Who's Afraid of Gender de Judith Butler est un argument puissant en faveur des droits des transgenres

Ils commencent par discuter de toutes les idées que le mot « genre » représente. « Certains soupçonnent que le terme « genre » est une manière de discuter de l'inégalité des femmes ou présument que le mot est synonyme de « femmes » », écrit Butler. « D’autres pensent qu’il s’agit d’une manière détournée de faire référence à « l’homosexualité ». » Et il existe bien d’autres définitions.

« Le 'mouvement idéologique anti-genre' traite cependant le genre comme un monolithe, effrayant par son pouvoir et sa portée », poursuivent-ils. « Indépendamment des modes de diffusion banals et académiques, le genre est devenu, dans certaines régions du monde, un sujet d’inquiétude extraordinaire. »

Le Vatican l’a décrit non seulement comme une « menace pour la civilisation », mais aussi pour « l’homme » en tant qu’espèce. Et l’enseignement catholique s’est rapidement répandu en Afrique, avec des conséquences mortelles pour ceux qui sont nés différents, ainsi qu’en Amérique latine. En Russie, cela a été qualifié de menace pour la sécurité nationale. Aux États-Unis, des campagnes sont menées pour exclure le « genre » de la salle de classe et ce mot est assimilé à la pédophilie. Dans les cercles évangéliques et catholiques du monde entier, écrit Butler, « le genre est considéré comme un programme politique qui cherche non seulement à détruire la famille traditionnelle mais aussi à interdire toute référence à la « mère » et au « père » en faveur d'un avenir sans genre. ».
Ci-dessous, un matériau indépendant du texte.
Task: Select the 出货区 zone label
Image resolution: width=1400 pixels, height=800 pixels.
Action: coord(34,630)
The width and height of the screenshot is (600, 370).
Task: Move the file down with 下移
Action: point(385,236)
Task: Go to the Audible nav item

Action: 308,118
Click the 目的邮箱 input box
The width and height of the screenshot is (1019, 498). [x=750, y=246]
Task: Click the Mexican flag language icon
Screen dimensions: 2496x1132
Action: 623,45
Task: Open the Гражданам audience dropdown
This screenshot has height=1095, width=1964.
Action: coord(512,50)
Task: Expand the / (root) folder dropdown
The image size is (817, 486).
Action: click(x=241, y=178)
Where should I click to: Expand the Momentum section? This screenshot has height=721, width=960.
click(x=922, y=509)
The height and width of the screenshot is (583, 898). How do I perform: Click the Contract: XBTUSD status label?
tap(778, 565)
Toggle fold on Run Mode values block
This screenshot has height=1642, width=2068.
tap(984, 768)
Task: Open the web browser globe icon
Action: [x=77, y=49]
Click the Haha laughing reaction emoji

Ils examinent également les aspects biologiques de l’homosexualité et du transgenre ainsi que les malentendus que nous avons à l’égard de tous les types de sexualité. En parlant de sport, soulignent-ils, « le « sexe » est désarticulé en caractéristiques hormonales, anatomiques, biologiques et chromosomiques qui ne correspondent pas toujours aux attentes communes ».

Dans une étude de 2014 financée par le Comité international olympique, par exemple, les niveaux de testostérone ont été testés chez près de 700 athlètes professionnels dans 15 sports. L'étude a révélé « que 16,5 pour cent des hommes avaient de faibles niveaux de testostérone et 13,7 pour cent des femmes avaient des niveaux de testostérone élevés, avec un chevauchement considérable entre les deux groupes », selon une étude. New York Times rapport.

En effet, des genres multiples existent non seulement dans le monde humain mais aussi dans le monde animal où personne ne peut accuser les créatures qui ne s'en tiennent pas aux pratiques hétéronormatives de théoriser pour s'écarter du dessein de Dieu.

La discussion détaillée de Butler a clairement son propre agenda. C'est une lecture fascinante et informative, que vous soyez d'accord ou non. Il souligne, entre autres choses, non seulement la base patriarcale sous-jacente à l'affirmation de l'existence de seulement deux sexes, mais aussi un programme colonial sous-jacent qui rappelle les études sur les origines coloniales de l'interdiction de la marijuana, de l'opium et d'autres substances autres que l'alcool – la politique européenne médicament préféré.

Dans sa conclusion, Butler nous rappelle les réalités qui devraient nous faire peur aujourd’hui. « La destruction du climat en est l’exemple le plus terrifiant », écrivent-ils. « Cependant, cela nous enseigne non seulement que beaucoup vivent désormais dans la peur de la destruction que leur mode de vie a contribué à produire. Cela nous apprend aussi que beaucoup ne savent pas comment vivre avec cette peur de la destruction… »

Cette peur enveloppante est bien plus facile à gérer lorsqu’elle est réduite à quelque chose de local, tangible, individuel et facile à attaquer, soulignent-ils. L’ampleur de la catastrophe environnementale dépasse l’imagination. Mais nous pouvons retrousser nos manches et nous retrouver coincés dans le cas de la fille transgenre qui utilise les toilettes des filles de l'école de nos enfants.